The People Bulletin

The wheels of regulation

There is no let-up in the speed at which employment law is changing and Stuart Chamberlain, takes a snapshop of the developments on the horizon – for now.


Last year saw the implementation of most of the employment provisions of the Equality Act 2010. Three further provisions are set to be implemented in April 2011:

  • A new concept of 'dual discrimination' allowing a claimant to argue that he or she has been directly discriminated against on the basis of a combination of two protected characteristics, e.g. being disabled and over the age of 50.
  • An extension to the type of positive action that employers can take when recruiting.  Employers will be able to give preference at the point of selection to candidates from under-represented or disadvantaged groups in circumstances where the candidate in question is at least as suitable for the job as other candidates.
  • A single equality duty on public sector employers covering all the strands of discrimination (at present, there are three separate duties covering gender, race and disability only).

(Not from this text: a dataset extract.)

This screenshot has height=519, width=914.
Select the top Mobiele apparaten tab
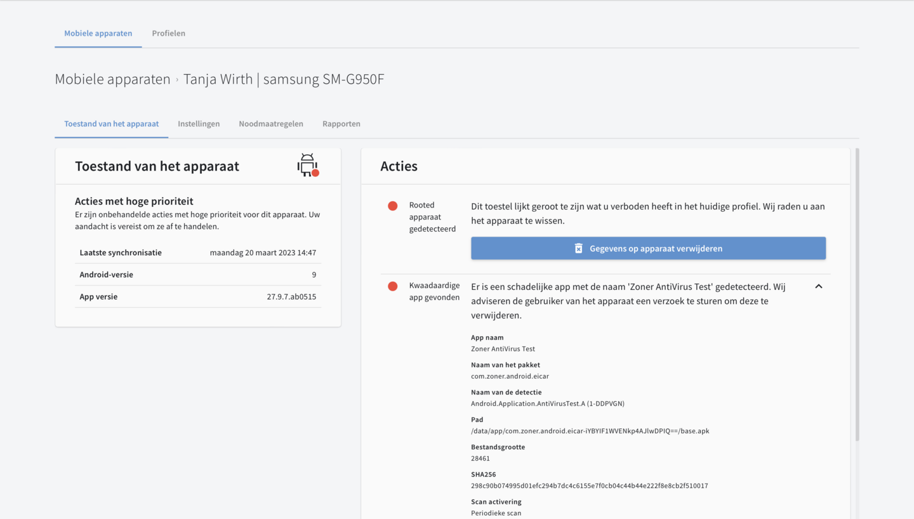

See alsoSome more equal than others’ by Michelle Gray, The People Bulletin, 29 June 2010. 

Family-friendly provisions

The government has recently reported its intention to extend the right to flexible working to all employees, stating: “We will review employment and workplace laws, for employers and employees, to ensure they maximise flexibility for both.” It was also announced that a system of flexible parental leave is due to be introduced in 2015. Consultation on these measures is expected very soon.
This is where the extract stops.